Возвратимся к парижским впечатлениям Батюшкова. Описывая Дашкову город, Батюшков перечисляет все его достопримечательности мельком, останавливаясь подробно только на одной из них. «Теперь вы спросите меня, что мне более всего понравилось в Париже? Трудно решить. Начну с Аполлона Бельведерского. Он выше описания Винкельманова: это не мрамор — бог! Все копии этой бесценной статуи слабы, и кто не видал сего чуда искусства, тот не может иметь о нем понятия. Чтоб восхищаться им, не надо иметь глубоких сведений в искусствах: надобно чувствовать. Странное дело! Я видел простых солдат, которые с изумлением смотрели на Аполлона, такова сила гения! Я часто захожу в музеум единственно затем, чтобы взглянуть на Аполлона, и как от беседы мудрого мужа и милой, умной женщины, по словам нашего поэта, „лучшим возвращаюсь“»[296]. Восхищение, вызванное статуей Аполлона Бельведерского и силой ее воздействия на зрителя, объясняется даже не столько личными вкусами самого Батюшкова, сколько эстетическими предпочтениями века. В словах поэта слышится отголосок просветительских идей (простые солдаты с благоговением взирают на божественный мрамор) и сентименталистских воззрений (для понимания прекрасного не нужно обширных познаний, необходимо лишь уметь глубоко чувствовать). Но основной акцент Батюшков ставит на последнюю фразу: он сделал для себя правилом почти ежедневно приходить в музей и смотреть на статую Аполлона. Батюшков всеми силами пытается вернуть гармонию в свою душу, он стремится к тому, чтобы прекрасное органично входило в его ежедневную жизнь. Ощущение, что гармония эта навсегда утрачена, конечно, уже наложило определенный отпечаток на его восприятие мира, и отчаянная попытка удержаться на плаву кажется вполне естественной.

V

«Я пожирал глазами Англию…»

Война для Батюшкова фактически закончилась. Из всех наград, к которым он был представлен (дважды к Владимирскому кресту и к Анне второй степени), получена была только Анна. В начале мая в Париже Батюшков заболел и провел неделю в доме своего друга и соратника М. Дамаса. Позже он вспоминал об этом: «В 1814, в бытность мою в Париже, я жил у Д<амаса> и сделался болен. Послал в ближнюю биб<лиотеку> за книгами. Приносят „Paul et Virginie“[297], которую я читал уже несколько раз: читал и заливался слезами, и какие слезы! Самые приятнейшие, чистейшие! После шума военного, после ядер и тома, после страшного зрелища разрушения и, наконец, после всей роскоши и прелести нового Вавилона, которые я успел уже вкусить до пресыщения, чтение этой книги облегчило мое сердце и примирило с миром»[298].
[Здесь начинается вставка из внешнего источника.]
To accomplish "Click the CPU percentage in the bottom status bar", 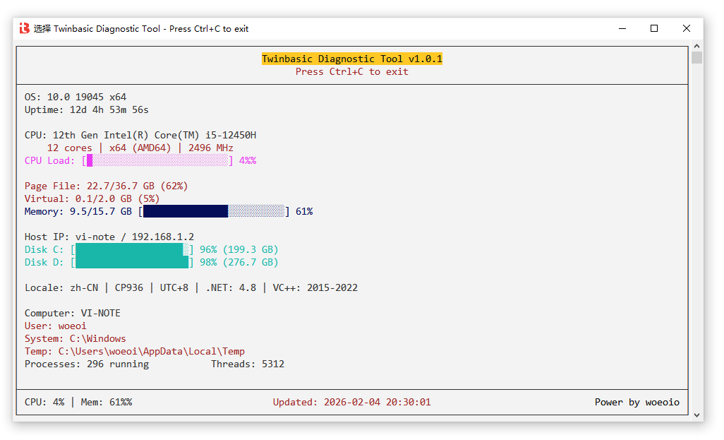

Как раз в это время во французскую столицу приехал его петербургский знакомый Д. П. Северин, сотрудник русской миссии в Англии, чтобы сопровождать императора Александра в Лондон. Он предложил Батюшкову отправиться вместе с ним и возвращаться в Россию не через Германию, а морем — через Англию и Швецию. Несмотря на отсутствие средств для путешествия, Батюшков согласился и вскоре после отъезда императора и свиты последовал за ними в Лондон. Время для посещения английской столицы было выбрано как нельзя более удачно: русские были в чести и их повсюду принимали с неизменным почетом и огромным интересом. Батюшков проводил время с Севериным и другими сотрудниками русской миссии в Лондоне. О пребывании Батюшкова в Англии известно крайне мало, поскольку не сохранилось его писем этого периода. Зато многое известно об обратной дороге из длинного и обстоятельного письма, якобы написанного им Северину из Готенбурга. Текст этого письма испещрен авторской стилистической правкой, и еще Л. Н. Майков сделал предположение, что Батюшков готовил его к печати. Действительно, стилистика текста указывает на несколько необычный эпистолярный характер, а подзаголовок «Письмо С. из Готенбурга» подтверждает его литературное назначение. Скорее всего, это неличное письмо, которое предназначалось только адресату, а «письмо» в жанровом смысле, в духе «Писем русского путешественника» Карамзина. Учитывая, что осенью 1815 года Батюшков, опираясь на свои недавние впечатления, напишет целую серию прозаических очерков, среди которых будет и «Путешествие в замок Сирей» с подзаголовком «Письмо из Франции к Д. В. Дашкову», то можно предположить наличие замысла, объединенного жанром писем и воспоминаний, и датировать «письмо Северину» тем же 1815 годом[299].